07 octobre 2025 - 07:11

Pour Hassan Aourid, ancien porte-parole du Palais royal et intellectuel reconnu, la contestation de la jeunesse marocaine n’est pas une agitation passagère. Elle révèle une faille profonde dans le modèle de développement national et met en lumière une fracture entre le Maroc officiel et le Maroc réel.

Dans une tribune publiée sur Al Jazeera Net, Aourid replace les manifestations du « génération Z » dans un contexte plus large. Ces jeunes ont grandi dans un univers numérique ouvert, sans médiation traditionnelle. Ils échappent aux codes politiques établis, se méfient des discours officiels et refusent la hiérarchie héritée des décennies précédentes. Leur langage, leurs références et leurs modes d’action sont radicalement différents. Les outils classiques de communication de l’État — médias publics, discours institutionnels, relais partisans — perdent ainsi de leur efficacité face à cette génération connectée et horizontale.

Aourid insiste sur ce qu’il appelle une dualité : un « Maroc de façade » mis en avant dans les forums internationaux et dans les discours officiels, et un « Maroc réel » marqué par la pauvreté, la faiblesse des services publics et l’absence de perspectives. Cette coexistence de deux réalités au sein d’un même pays alimente la frustration et nourrit le sentiment d’exclusion.
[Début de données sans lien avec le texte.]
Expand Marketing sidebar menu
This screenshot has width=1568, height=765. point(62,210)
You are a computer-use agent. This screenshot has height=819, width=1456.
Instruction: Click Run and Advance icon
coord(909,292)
Pour les jeunes, l’écart entre promesse et expérience quotidienne devient insupportable.

Cette analyse ne se limite pas à la description sociologique. Elle met en évidence une crise de confiance. Les institutions politiques et les élites ne parviennent plus à incarner un horizon crédible. L’idée même de médiation entre citoyens et État perd de sa légitimité. Le danger, selon Aourid, réside moins dans la colère visible que dans l’érosion silencieuse du lien civique.

En soulignant la spécificité du « génération Z », Aourid ouvre une réflexion qui dépasse le seul cadre marocain. Dans l’ensemble du Maghreb, les nouvelles générations partagent une défiance croissante envers les récits officiels et cherchent des espaces d’expression directe. Mais au Maroc, cette contestation prend une forme particulière parce qu’elle se confronte à un récit national fondé sur la stabilité, la modernisation et la projection internationale.

La lecture d’Aourid conduit à percevoir la mobilisation actuelle comme le symptôme d’une mutation structurelle plutôt que comme un événement isolé. Le Maroc ne se trouve pas seulement face à une crise sociale, il est placé devant l’urgence de réconcilier deux pays en un : celui des vitrines et celui du quotidien. La réponse ne viendra pas d’une gestion policière de la rue, mais d’une révision en profondeur du pacte social.